─── Available data ───

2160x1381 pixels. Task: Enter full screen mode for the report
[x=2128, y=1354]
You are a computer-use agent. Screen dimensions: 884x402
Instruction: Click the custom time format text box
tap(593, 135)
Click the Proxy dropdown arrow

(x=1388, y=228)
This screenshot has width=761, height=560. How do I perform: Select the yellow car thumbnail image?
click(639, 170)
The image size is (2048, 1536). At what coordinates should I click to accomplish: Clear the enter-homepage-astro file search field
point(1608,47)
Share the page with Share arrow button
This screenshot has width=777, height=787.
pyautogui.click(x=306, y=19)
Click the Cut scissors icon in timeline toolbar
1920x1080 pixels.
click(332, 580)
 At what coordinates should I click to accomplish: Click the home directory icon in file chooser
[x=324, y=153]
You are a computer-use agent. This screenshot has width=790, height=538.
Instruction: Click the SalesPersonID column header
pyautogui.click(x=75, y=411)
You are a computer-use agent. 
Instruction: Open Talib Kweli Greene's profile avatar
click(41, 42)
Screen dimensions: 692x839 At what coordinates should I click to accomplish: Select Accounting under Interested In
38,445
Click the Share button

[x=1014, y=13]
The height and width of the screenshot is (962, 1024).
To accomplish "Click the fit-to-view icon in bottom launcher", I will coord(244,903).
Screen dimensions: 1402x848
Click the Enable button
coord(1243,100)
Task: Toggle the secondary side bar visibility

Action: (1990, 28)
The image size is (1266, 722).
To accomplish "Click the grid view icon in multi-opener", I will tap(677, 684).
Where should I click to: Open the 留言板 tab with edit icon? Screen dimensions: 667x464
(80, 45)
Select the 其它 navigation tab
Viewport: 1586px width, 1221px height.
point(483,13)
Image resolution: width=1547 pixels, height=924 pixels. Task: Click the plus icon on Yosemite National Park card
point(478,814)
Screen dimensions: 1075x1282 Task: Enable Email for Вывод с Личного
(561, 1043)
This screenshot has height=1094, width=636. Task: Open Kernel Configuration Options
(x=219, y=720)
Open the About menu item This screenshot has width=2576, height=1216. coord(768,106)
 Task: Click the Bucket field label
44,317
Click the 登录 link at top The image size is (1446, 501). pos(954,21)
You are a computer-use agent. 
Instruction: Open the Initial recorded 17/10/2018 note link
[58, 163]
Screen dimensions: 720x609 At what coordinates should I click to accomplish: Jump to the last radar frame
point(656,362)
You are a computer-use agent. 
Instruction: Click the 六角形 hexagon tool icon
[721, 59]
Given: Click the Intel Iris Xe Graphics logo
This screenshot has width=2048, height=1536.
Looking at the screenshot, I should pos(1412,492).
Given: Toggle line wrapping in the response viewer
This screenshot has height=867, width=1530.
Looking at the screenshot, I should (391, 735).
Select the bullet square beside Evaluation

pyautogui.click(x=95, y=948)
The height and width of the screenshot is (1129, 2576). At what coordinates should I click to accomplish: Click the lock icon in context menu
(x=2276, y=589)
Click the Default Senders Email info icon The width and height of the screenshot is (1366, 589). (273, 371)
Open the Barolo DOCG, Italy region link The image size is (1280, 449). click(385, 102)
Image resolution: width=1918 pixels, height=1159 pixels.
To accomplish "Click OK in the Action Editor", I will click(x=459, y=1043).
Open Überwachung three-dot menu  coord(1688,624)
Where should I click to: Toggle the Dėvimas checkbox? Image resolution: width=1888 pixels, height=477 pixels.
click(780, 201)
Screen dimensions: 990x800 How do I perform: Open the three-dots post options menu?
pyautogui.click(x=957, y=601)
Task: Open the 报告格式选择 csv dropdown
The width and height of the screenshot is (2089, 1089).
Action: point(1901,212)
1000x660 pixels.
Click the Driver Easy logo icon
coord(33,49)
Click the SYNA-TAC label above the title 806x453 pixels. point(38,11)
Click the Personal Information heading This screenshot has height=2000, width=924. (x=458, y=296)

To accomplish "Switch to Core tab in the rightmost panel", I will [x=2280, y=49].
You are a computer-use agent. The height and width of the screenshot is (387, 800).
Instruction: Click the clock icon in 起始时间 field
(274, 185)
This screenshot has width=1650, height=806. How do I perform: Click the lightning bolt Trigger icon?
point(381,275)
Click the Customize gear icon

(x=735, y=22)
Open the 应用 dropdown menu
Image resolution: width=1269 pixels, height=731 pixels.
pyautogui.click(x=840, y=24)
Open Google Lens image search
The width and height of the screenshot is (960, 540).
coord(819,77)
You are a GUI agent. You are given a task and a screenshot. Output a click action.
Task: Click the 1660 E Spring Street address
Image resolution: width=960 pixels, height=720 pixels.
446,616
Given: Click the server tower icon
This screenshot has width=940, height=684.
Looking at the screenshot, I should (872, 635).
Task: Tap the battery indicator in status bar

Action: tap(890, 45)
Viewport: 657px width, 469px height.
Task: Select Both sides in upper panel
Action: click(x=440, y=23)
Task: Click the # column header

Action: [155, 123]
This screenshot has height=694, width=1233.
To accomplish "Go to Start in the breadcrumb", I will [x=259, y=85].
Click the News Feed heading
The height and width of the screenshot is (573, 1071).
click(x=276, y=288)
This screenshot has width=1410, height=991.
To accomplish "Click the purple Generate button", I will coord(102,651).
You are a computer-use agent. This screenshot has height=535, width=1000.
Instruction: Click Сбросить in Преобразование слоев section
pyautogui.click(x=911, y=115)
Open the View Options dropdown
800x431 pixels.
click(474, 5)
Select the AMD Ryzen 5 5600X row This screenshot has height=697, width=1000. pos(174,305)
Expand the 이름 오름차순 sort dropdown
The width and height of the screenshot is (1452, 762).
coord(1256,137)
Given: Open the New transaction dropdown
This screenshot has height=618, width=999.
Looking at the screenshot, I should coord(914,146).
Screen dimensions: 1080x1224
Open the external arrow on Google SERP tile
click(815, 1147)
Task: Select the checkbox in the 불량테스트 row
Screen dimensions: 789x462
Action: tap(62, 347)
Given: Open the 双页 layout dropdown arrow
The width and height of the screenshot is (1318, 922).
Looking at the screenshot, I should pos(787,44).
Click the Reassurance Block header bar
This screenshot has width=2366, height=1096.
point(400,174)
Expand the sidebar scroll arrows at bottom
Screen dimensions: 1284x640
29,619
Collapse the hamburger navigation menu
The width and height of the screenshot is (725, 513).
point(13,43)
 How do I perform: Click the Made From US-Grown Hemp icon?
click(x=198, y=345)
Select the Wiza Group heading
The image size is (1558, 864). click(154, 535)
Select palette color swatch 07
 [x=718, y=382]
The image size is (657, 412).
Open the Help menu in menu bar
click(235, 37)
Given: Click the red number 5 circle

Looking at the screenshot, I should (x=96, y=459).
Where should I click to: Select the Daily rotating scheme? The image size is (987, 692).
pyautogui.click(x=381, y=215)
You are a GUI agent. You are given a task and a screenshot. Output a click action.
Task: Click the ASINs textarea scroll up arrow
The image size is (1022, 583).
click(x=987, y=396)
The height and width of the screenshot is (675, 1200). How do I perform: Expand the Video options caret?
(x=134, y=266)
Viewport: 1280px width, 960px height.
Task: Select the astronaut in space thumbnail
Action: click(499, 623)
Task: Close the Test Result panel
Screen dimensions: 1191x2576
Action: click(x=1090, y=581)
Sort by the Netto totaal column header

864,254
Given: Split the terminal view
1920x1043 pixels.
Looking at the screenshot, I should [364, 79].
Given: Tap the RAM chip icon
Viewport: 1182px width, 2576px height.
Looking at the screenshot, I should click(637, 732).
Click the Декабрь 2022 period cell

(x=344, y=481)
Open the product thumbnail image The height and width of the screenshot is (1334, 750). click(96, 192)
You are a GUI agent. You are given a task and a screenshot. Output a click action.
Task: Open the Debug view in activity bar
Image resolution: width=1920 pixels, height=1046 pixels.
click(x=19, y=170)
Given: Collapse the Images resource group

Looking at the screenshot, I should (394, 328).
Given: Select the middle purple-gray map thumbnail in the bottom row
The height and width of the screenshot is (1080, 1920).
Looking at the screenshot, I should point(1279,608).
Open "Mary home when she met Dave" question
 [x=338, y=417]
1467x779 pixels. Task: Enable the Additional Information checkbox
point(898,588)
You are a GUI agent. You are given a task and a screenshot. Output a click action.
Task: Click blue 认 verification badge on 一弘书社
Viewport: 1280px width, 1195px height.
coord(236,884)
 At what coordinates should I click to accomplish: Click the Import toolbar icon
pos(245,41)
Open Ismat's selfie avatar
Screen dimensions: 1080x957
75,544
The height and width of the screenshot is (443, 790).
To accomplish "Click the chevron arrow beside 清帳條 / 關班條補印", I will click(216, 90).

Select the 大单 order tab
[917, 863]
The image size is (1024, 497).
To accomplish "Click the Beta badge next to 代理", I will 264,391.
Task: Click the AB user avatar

───

Could you render the data lines between the line holding "Task: Click the # column header" and the line holding "coord(1256,137)", inclusive, as a Markdown table with the columns Number and Entry, numbering each row and leaving out blank lines?

| Number | Entry |
|---|---|
| 1 | Task: Click the # column header |
| 2 | Action: [155, 123] |
| 3 | This screenshot has height=694, width=1233. |
| 4 | To accomplish "Go to Start in the breadcrumb", I will [x=259, y=85]. |
| 5 | Click the News Feed heading |
| 6 | The height and width of the screenshot is (573, 1071). |
| 7 | click(x=276, y=288) |
| 8 | This screenshot has width=1410, height=991. |
| 9 | To accomplish "Click the purple Generate button", I will coord(102,651). |
| 10 | You are a computer-use agent. This screenshot has height=535, width=1000. |
| 11 | Instruction: Click Сбросить in Преобразование слоев section |
| 12 | pyautogui.click(x=911, y=115) |
| 13 | Open the View Options dropdown |
| 14 | 800x431 pixels. |
| 15 | click(474, 5) |
| 16 | Select the AMD Ryzen 5 5600X row This screenshot has height=697, width=1000. pos(174,305) |
| 17 | Expand the 이름 오름차순 sort dropdown |
| 18 | The width and height of the screenshot is (1452, 762). |
| 19 | coord(1256,137) |